DeWitt High School is a comprehensive public high school located in De Witt, Arkansas, United States.  The school provides secondary education for students in grades 9 through 12. DeWitt is one of two public high schools in Arkansas County, Arkansas and the sole high school administered by the DeWitt School District.

History 
  In 2009 Gillett High School closed, and students were consolidated into DeWitt High.

Service area 
Its territory includes areas in Arkansas, Jefferson, and Desha counties.

The municipalities it serves include DeWitt, Almyra, Gillett, Saint Charles, and Humphrey.
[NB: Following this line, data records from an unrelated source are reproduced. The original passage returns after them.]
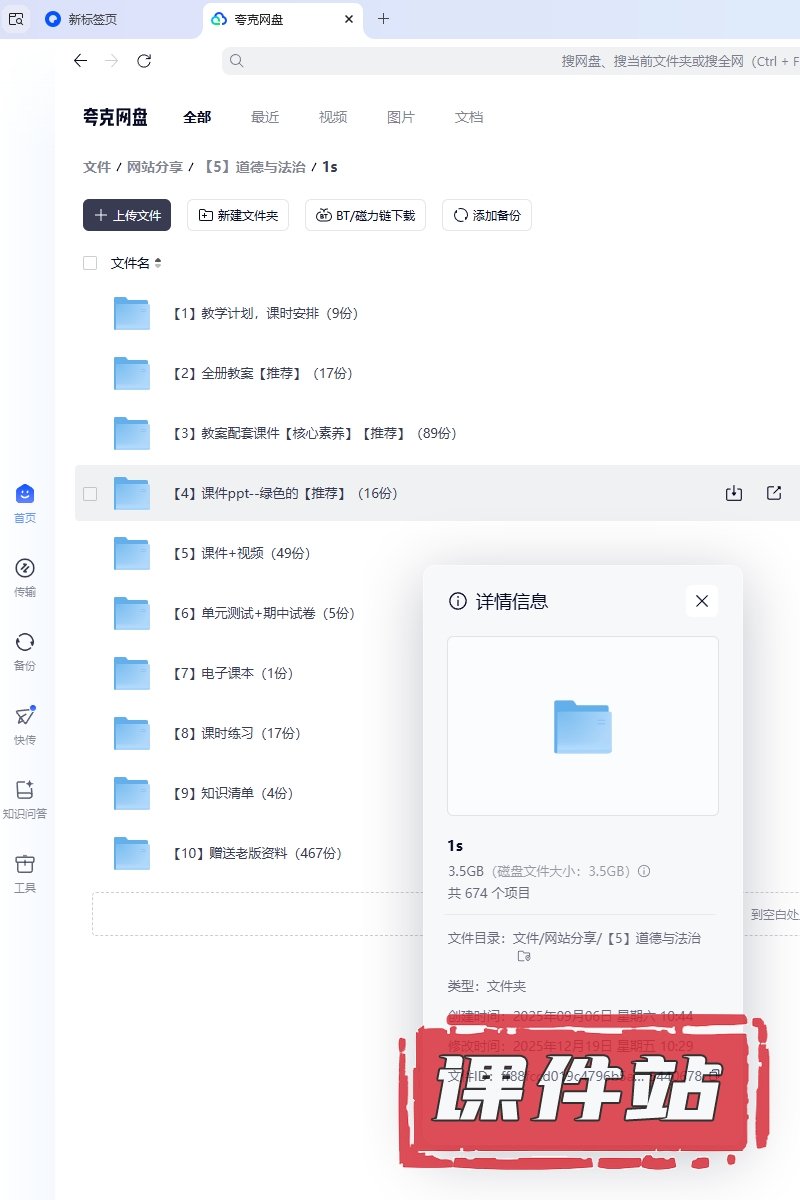Click the download icon on the 课件ppt row
Image resolution: width=800 pixels, height=1200 pixels.
[734, 493]
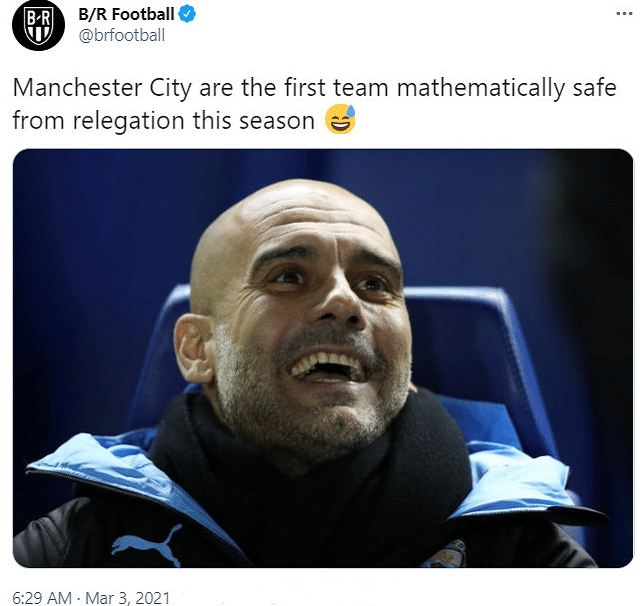This screenshot has width=641, height=606.
Task: Open the B/R Football display name
Action: [126, 14]

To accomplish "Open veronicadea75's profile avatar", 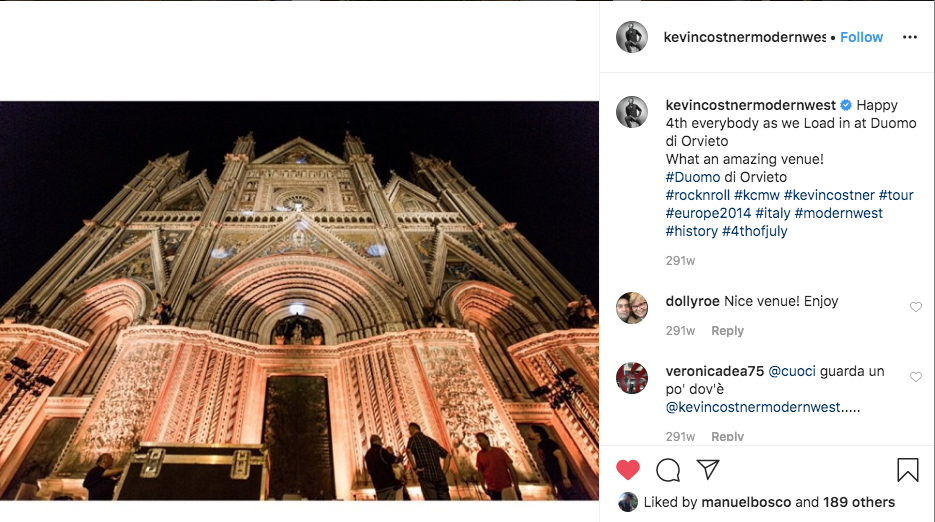I will (632, 378).
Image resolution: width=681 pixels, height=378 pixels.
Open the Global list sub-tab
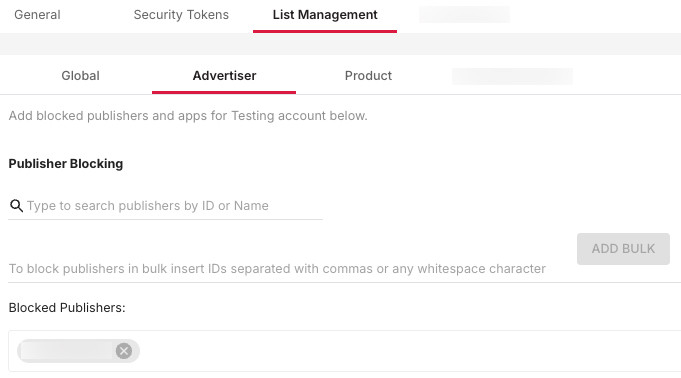(x=80, y=76)
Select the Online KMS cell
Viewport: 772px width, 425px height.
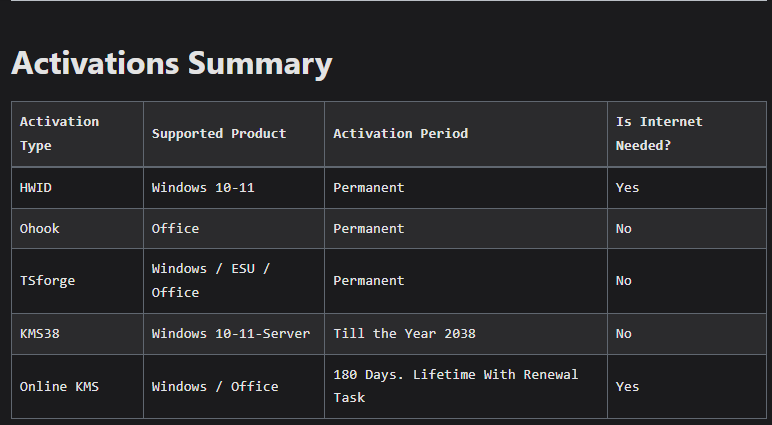coord(59,386)
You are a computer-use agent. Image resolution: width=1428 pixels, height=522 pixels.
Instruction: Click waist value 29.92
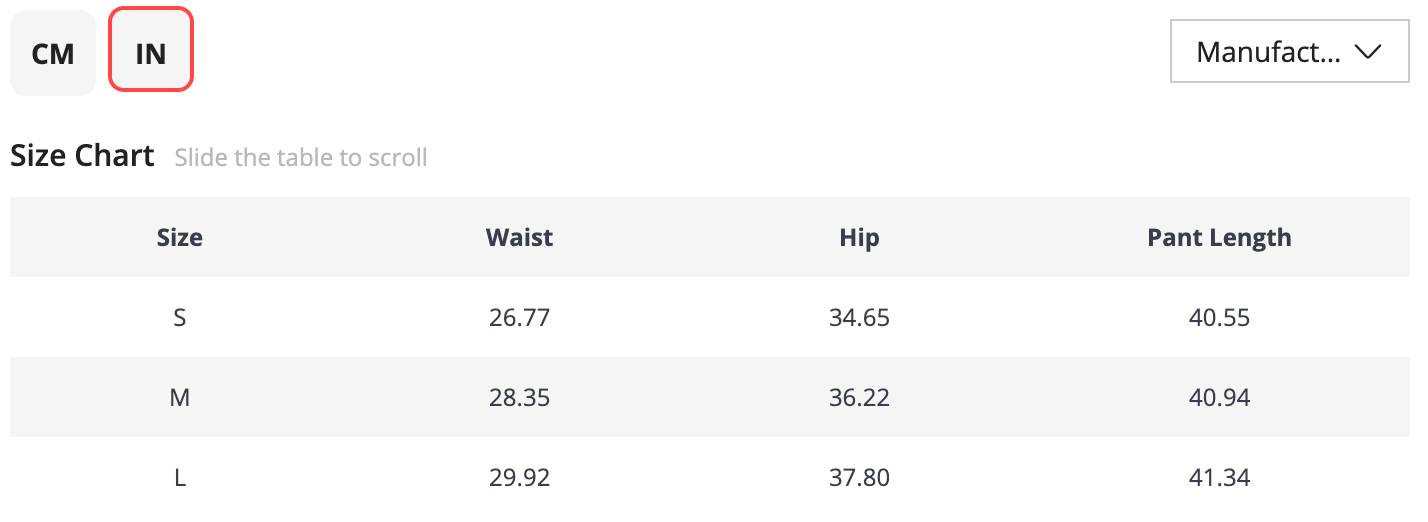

Additionally the district includes unincorporated areas: Arkansas Post, Bayou Meto, Crocketts Bluff, Eldridge Corner, Ethel, Nady, One Horse Store, Point Deluce, Reydell, Stinking Bay, and Tichnor.

Academics 
DeWitt High School is accredited by the Arkansas Department of Education (ADE) and the assumed course of study follows the Smart Core curriculum developed by the ADE, which requires students complete at least 22 units prior to graduation. Students complete regular coursework and exams and may take Advanced Placement (AP) courses and exam with the opportunity to receive college credit.

Athletics 
The DeWitt High School mascot and athletic emblem is the dragon with blue and gold serving as the school colors.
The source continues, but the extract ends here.